■ Task:
Copy the lines below that contain "column".

■ Stored items:
• • • •
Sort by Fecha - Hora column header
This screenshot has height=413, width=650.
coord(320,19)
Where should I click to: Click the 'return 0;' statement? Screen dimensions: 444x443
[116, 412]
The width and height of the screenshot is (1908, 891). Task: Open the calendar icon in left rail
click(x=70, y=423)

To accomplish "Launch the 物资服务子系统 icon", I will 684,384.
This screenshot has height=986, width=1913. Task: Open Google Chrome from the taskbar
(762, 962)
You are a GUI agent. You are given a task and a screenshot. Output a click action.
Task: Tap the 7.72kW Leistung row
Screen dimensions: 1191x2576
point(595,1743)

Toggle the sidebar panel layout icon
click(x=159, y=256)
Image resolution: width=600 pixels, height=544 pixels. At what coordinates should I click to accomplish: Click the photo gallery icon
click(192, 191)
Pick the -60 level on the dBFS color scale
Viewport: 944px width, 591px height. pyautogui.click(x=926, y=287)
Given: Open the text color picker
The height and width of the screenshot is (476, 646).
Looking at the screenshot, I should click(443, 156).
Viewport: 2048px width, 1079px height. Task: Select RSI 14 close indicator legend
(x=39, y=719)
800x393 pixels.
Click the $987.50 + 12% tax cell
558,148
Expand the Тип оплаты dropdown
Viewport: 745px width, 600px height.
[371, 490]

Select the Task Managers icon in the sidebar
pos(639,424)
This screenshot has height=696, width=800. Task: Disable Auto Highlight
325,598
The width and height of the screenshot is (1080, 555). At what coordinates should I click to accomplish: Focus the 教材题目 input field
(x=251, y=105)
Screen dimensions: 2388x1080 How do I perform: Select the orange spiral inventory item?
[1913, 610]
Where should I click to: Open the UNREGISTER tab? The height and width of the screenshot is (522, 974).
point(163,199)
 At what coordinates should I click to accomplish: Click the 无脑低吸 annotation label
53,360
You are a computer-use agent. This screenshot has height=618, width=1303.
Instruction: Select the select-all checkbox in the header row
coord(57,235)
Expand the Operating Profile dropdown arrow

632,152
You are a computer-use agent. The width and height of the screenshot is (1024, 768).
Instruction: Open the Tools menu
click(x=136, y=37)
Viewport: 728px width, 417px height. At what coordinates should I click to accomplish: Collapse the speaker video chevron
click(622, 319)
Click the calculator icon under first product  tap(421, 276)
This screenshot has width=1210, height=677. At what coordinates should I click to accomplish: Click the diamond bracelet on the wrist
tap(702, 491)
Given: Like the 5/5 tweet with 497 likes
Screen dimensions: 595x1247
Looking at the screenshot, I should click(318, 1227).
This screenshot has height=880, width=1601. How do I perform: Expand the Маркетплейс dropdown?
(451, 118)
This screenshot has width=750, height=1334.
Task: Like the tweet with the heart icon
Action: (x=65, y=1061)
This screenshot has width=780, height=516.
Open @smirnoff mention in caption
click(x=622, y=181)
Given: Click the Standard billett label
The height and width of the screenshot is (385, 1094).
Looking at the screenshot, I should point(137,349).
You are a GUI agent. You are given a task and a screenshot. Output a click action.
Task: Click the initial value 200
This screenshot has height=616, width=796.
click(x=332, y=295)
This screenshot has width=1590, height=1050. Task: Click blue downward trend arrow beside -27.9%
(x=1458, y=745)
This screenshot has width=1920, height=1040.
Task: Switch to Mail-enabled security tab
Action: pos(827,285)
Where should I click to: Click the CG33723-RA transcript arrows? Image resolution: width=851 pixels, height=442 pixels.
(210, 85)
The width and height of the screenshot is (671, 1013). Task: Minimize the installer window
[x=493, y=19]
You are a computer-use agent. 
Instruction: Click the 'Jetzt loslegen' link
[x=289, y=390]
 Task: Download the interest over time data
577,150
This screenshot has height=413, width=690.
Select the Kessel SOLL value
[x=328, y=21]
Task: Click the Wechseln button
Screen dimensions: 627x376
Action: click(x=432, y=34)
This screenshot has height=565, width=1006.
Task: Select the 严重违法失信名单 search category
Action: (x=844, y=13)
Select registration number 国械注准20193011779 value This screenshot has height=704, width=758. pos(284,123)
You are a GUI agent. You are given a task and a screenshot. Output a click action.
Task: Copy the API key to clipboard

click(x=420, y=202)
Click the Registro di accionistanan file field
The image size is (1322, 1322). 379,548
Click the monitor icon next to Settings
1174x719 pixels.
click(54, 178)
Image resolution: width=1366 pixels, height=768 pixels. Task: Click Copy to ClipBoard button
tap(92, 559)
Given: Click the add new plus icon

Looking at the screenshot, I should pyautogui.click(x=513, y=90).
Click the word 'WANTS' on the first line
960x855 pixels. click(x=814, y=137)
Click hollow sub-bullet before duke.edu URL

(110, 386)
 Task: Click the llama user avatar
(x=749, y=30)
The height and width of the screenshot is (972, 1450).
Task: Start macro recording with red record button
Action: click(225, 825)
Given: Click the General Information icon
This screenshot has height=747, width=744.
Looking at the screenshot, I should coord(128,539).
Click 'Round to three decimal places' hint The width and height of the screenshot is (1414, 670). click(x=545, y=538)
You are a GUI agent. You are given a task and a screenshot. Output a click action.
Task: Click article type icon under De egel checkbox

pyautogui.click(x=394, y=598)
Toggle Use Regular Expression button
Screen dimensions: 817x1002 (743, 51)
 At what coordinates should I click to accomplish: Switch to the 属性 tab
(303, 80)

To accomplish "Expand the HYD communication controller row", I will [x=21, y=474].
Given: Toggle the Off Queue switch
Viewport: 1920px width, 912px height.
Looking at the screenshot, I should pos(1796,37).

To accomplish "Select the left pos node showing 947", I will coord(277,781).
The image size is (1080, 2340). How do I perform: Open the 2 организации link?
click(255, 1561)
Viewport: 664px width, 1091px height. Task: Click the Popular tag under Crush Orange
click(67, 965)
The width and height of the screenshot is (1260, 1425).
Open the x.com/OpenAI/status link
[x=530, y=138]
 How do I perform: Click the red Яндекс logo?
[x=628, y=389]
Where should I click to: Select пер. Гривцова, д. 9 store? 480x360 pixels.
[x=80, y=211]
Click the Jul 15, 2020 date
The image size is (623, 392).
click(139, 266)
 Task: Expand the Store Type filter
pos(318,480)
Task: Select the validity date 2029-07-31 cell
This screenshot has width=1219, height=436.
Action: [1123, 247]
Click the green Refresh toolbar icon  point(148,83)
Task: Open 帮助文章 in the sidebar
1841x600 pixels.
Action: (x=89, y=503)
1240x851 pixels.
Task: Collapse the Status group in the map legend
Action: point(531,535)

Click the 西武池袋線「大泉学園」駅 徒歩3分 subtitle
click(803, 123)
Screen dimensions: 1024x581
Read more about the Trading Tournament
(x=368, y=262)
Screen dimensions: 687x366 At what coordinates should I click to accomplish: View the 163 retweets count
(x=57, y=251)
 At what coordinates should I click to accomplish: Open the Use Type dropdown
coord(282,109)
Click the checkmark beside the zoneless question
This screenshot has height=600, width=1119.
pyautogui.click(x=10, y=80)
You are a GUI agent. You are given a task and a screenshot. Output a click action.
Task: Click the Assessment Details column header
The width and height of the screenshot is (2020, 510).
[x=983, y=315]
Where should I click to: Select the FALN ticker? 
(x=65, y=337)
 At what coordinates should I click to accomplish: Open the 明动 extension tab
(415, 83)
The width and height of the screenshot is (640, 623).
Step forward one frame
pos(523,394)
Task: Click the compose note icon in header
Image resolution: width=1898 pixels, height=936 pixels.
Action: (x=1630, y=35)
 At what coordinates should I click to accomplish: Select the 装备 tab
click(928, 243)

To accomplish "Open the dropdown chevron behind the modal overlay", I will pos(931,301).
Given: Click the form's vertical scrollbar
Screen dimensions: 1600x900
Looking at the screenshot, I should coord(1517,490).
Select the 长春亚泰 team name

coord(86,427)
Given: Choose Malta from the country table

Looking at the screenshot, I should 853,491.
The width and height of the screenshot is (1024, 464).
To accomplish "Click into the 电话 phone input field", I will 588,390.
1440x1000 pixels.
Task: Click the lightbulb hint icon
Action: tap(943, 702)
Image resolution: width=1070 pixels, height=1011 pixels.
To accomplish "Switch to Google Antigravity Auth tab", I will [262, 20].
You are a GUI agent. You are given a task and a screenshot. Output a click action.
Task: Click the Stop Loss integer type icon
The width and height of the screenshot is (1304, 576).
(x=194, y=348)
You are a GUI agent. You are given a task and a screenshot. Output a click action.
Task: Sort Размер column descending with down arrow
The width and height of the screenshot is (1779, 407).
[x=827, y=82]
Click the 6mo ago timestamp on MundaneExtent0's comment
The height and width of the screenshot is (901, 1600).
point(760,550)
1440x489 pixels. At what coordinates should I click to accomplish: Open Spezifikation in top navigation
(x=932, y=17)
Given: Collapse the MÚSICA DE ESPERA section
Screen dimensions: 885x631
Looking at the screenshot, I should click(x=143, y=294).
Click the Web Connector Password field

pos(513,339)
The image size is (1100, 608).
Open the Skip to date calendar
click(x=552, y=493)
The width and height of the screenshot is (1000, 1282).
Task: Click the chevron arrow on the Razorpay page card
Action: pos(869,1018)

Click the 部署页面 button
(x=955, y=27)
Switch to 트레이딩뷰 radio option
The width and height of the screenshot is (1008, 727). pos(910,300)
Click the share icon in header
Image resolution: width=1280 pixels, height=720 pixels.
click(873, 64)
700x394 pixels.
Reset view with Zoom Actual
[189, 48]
• • • •
■ Exercise solution:
Sort by Fecha - Hora column header
Task: Click the Assessment Details column header
Task: Sort Размер column descending with down arrow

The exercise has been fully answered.